On the other side of the coin, some features of the English-language school where I worked did catch my notice. Generally, the students or teachers were not treated well by the top management of the school, and the director in particular. The teachers, because they were foreigners, were paid a salary that was high relative to what Turkish teachers made (although this is no longer true). On the other hand, most of the teachers were not professionals but the back-packer type of young Westerners. The students were easily the best part of the school. Because most of the students were coming from Turkey’s working classes or lower-middle classes, and were trying to learn English for a specific educational or professional goal which they regarded as of vital importance, they were basically attentive, hard-working students.
But at the same time I couldn’t understand how the school could possibly be making money. For one thing, the poor management and the ill treatment of teachers and students kept student numbers low. On that basis, the combination of high salaries for teachers and the lower-class fees paid by the students (with the Zaman journalists, as far as I knew, also getting a discount), suggested that there could not be much of a profit margin, if any.
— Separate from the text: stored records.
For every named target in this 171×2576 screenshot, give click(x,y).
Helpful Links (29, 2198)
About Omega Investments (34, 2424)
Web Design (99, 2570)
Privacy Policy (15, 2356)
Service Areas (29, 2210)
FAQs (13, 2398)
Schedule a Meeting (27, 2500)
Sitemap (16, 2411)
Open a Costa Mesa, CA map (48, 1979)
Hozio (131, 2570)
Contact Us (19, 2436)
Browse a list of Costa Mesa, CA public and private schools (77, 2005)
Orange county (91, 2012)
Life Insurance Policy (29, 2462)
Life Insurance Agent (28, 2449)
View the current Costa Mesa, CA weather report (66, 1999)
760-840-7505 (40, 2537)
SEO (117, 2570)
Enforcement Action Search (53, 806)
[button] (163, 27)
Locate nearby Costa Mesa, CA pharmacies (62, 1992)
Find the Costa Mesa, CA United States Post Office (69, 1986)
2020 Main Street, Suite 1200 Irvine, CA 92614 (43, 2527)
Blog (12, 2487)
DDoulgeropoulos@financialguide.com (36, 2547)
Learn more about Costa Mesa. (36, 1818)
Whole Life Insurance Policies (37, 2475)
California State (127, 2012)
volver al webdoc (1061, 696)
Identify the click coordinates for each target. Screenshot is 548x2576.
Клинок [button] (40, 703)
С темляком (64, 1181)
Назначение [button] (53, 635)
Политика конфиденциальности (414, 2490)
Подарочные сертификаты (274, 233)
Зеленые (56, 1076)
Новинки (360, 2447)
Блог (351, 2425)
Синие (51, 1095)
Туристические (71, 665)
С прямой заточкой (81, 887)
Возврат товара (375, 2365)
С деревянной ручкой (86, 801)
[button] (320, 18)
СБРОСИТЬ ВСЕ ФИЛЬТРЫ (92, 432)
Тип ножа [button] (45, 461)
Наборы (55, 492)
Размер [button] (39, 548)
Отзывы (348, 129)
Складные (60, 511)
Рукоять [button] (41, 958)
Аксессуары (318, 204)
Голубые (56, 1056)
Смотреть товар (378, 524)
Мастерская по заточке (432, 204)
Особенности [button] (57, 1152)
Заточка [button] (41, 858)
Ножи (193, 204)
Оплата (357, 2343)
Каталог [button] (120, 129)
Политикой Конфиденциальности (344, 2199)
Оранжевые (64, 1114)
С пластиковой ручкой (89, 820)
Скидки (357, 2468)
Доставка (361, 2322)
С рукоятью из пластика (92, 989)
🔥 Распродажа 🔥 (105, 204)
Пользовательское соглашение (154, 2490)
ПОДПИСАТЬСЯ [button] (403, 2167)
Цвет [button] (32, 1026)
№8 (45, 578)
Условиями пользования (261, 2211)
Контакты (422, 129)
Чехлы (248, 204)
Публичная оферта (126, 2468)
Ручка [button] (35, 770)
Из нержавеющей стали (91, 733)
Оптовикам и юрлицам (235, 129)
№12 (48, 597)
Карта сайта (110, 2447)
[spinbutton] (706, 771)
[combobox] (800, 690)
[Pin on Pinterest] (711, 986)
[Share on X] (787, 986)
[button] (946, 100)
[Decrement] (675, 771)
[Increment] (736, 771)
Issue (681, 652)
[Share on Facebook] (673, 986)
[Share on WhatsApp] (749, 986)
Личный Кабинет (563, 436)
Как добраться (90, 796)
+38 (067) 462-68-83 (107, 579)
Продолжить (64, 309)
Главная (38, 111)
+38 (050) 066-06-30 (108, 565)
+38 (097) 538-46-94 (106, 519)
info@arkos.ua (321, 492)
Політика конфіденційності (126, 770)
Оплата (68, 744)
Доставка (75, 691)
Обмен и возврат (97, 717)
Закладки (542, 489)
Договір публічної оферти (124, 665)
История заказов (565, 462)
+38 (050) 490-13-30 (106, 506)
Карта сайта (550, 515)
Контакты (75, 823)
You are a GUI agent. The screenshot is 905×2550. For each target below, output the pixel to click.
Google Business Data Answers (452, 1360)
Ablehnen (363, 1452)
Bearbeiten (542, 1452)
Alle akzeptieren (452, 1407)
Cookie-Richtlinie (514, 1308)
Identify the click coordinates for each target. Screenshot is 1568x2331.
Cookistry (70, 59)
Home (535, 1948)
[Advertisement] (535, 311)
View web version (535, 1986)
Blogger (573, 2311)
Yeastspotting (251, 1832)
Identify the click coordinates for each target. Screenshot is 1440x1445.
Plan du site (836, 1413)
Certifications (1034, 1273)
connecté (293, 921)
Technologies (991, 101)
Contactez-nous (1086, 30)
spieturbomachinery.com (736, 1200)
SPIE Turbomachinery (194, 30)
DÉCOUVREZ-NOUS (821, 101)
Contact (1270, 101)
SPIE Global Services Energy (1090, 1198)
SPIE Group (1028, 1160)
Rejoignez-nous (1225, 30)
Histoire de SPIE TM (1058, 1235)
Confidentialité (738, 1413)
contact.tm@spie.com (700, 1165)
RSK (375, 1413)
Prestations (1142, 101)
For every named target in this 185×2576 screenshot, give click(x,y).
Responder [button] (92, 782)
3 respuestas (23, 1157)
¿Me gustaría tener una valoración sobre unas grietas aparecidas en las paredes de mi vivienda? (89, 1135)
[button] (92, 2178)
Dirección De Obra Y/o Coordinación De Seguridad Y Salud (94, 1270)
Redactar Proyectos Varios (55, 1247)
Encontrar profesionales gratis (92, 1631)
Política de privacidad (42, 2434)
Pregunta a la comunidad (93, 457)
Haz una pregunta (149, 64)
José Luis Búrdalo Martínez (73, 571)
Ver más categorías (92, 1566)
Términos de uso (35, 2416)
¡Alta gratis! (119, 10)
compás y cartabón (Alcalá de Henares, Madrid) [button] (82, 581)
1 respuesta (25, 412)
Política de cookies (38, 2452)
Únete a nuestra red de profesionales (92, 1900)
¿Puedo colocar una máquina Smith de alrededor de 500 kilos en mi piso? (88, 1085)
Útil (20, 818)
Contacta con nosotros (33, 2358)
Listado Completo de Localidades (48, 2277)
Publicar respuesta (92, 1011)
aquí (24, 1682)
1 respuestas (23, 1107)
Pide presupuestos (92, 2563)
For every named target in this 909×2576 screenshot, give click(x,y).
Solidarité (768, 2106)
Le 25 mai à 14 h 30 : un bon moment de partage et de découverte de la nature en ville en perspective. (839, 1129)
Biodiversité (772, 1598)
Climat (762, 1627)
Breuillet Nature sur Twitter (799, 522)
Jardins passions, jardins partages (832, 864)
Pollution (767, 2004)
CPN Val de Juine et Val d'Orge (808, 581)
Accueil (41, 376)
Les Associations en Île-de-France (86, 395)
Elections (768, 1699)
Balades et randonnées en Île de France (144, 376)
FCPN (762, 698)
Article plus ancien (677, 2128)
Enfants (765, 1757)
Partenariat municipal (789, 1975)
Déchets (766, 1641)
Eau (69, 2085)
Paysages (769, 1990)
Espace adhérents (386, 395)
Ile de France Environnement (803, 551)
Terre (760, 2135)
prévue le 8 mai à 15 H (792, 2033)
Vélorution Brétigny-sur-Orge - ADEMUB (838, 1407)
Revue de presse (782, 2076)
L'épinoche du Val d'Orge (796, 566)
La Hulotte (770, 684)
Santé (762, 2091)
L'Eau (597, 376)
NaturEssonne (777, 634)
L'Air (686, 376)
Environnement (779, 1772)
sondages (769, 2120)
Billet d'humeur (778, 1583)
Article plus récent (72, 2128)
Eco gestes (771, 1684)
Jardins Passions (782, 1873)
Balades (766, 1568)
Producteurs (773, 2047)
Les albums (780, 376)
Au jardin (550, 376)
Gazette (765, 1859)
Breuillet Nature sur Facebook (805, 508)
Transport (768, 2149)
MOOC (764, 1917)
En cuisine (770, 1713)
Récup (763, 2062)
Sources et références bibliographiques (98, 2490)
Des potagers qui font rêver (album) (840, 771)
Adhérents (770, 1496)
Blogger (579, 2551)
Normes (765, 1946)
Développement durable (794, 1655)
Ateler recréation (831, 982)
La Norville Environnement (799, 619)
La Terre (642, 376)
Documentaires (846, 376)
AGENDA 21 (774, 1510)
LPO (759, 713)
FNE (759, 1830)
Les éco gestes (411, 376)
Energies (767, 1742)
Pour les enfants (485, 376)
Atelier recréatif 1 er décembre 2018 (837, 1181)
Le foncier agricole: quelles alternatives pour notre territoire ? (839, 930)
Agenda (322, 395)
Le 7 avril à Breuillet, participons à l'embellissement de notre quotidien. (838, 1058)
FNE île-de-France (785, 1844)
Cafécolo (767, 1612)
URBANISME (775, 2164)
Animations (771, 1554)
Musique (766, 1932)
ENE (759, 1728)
The only way for the school to keep operating was if it was receiving financial support from elsewhere. Even more surprising was the fact that the school was part of a chain of such schools — and as I observed in the following years, it was a chain that continued to expand. That observation was my first introduction to the finances of Gülen’s empire.
[to be continued ]
NOTES
(1) I will deliberately refrain from using the name of this dersane because little of what I shall be explaining can actually be proven. In fact, the official founder of this particular dersane (and the chain of cram schools it is associated with) has, in recent years, strongly rejected allegations that his companies have had any connection to Gülen; he has even claimed that his schools were competing against Gülen’s schools. This was followed by the sale of most of his stake in his chain of cram schools. At the same time, a cursory social media scan reveals that foreign teachers at this English-language school have remained convinced that the chain was connected to Gülen, and messages to that effect can be found from as recently as two years ago. As will be explained, this particular cram school was cooperating with Zaman when I was a teacher there in 1999-2000, and that cooperation was continuing as late as 2009. That would match the pattern exhibited by Gülen’s schools in the U.S., where work contracts advertised by Gülen’s schools are frequently awarded to companies owned by figures close to Gülen. All of this illustrates the basic problem when trying to identify who is cooperating with Gülen: lots of signs, plenty of rumors, but very little in terms of concrete evidence.
(2) Zaman newspaper, founded in the mid-1980s, was Gülen’s most important media organization. Its headquarters were near Şirinevler, only a kilometer or two up the E-5 highway, in a neighborhood called Yeni Bosna.
(3) An article that resulted from that interview used to be accessible on-line, but Zaman’s archives were taken off of the internet after the newspaper was shut down by the Turkish state.